I recently needed to migrate a relatively large repository from SVN to GIT. For simple applications, this migration is done easily with git svn clone https://...
However, due to the large repo size, or a shady network, or the fact that I was running on windows, the clone failed repeatedly. The work around is to pull the changes in pieces.
Start by initializing the project without fetching the history.
mkdir my-project && cd my-project # the -s indicates a 'standard subversion layout' # i.e. trunk is in the trunk folder, branches=branches, tags=tags git svn init -s $URL
Optionally, you can setup a mapping for for your users. You’ll need to checkout the existing SVN repo, then run this command in that context to get your authors.

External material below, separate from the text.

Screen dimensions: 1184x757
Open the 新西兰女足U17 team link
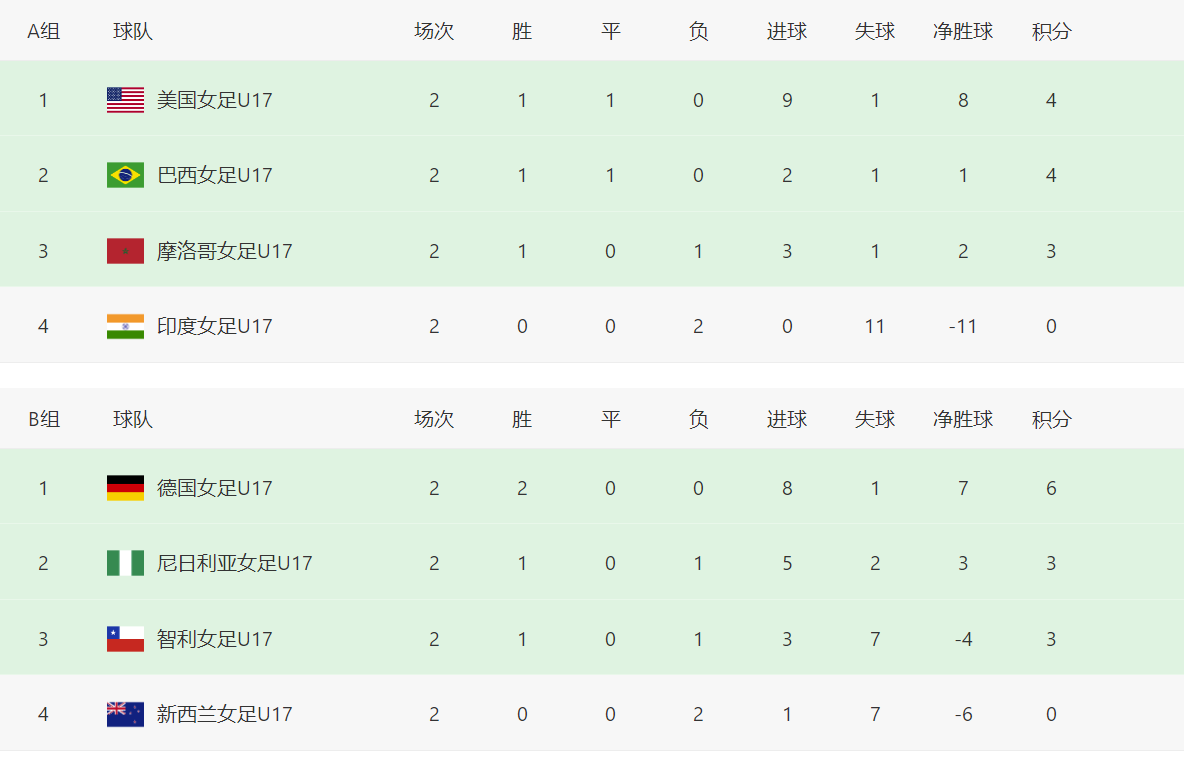224,715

cd path/to/svn/folder # Linux/OSX svn log -q | awk -F '|' '/^r/ {sub("^ ", "", $2); sub(" $", "", $2); print $2" = "$2" <"$2">"}' | sort -u > authors-transform.txt # Windows svn log -q | awk -F "|" "/^r/ {sub(\"^ \", \"\", $2); sub(\"$\", \"\", $2); print $2\" = \"$2\" ^<\"$2^>\"}" | sort > authors-transform.txt
Next you’ll need to update the file by hand with your user transformations.

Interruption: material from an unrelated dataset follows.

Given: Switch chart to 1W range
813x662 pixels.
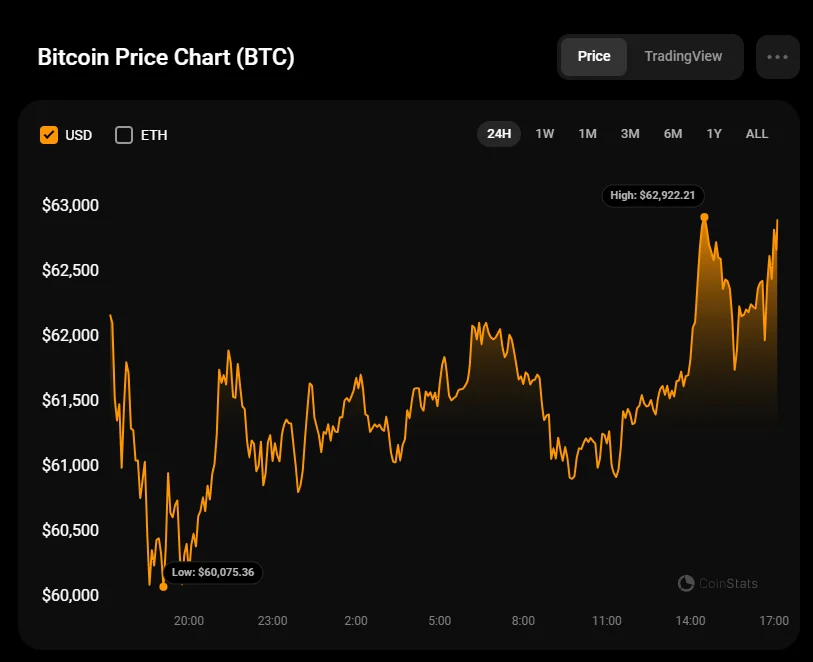Looking at the screenshot, I should (545, 133).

# authors-transform.txt format: # svn-user-id = git-full-name <git-email-address> # example: # hpaddock = Heath Paddock <heathpaddock@heathpaddock.com>
Tell your git repo about the authors file.
git config svn.authorsfile /path/to/authors-transform.txt
With your project initialized and optionally your authors-transform setup, you are ready to start pulling commits.
git svn fetch
In my case, this ran for only a few commits before it locked up due to a misalignment of the planets, or gremlins, or maybe even pebkac.

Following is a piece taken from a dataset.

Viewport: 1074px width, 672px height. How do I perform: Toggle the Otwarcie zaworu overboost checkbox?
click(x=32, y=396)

Fortunately, git-svn is pretty smart about not re-fetching revisions you already have so if/when your system crashes, you can simply re-run git svn fetch
and it will continue from the last good commit
If your machine chokes like mine did you can specify a sub-range of revisions
# get revisions 1 through 10 git svn fetch -r 1:10
Once you’ve pulled down all revisions, you’ll run git log
and be disappointed to find almost nothing. That’s because HEAD is still pointed to the first commit. This is easily resolved with
git rebase origin/trunk
Now you should be up-to-date as if you had run a successful git svn clone
. The only thing left is to add a new origin remote and push the code.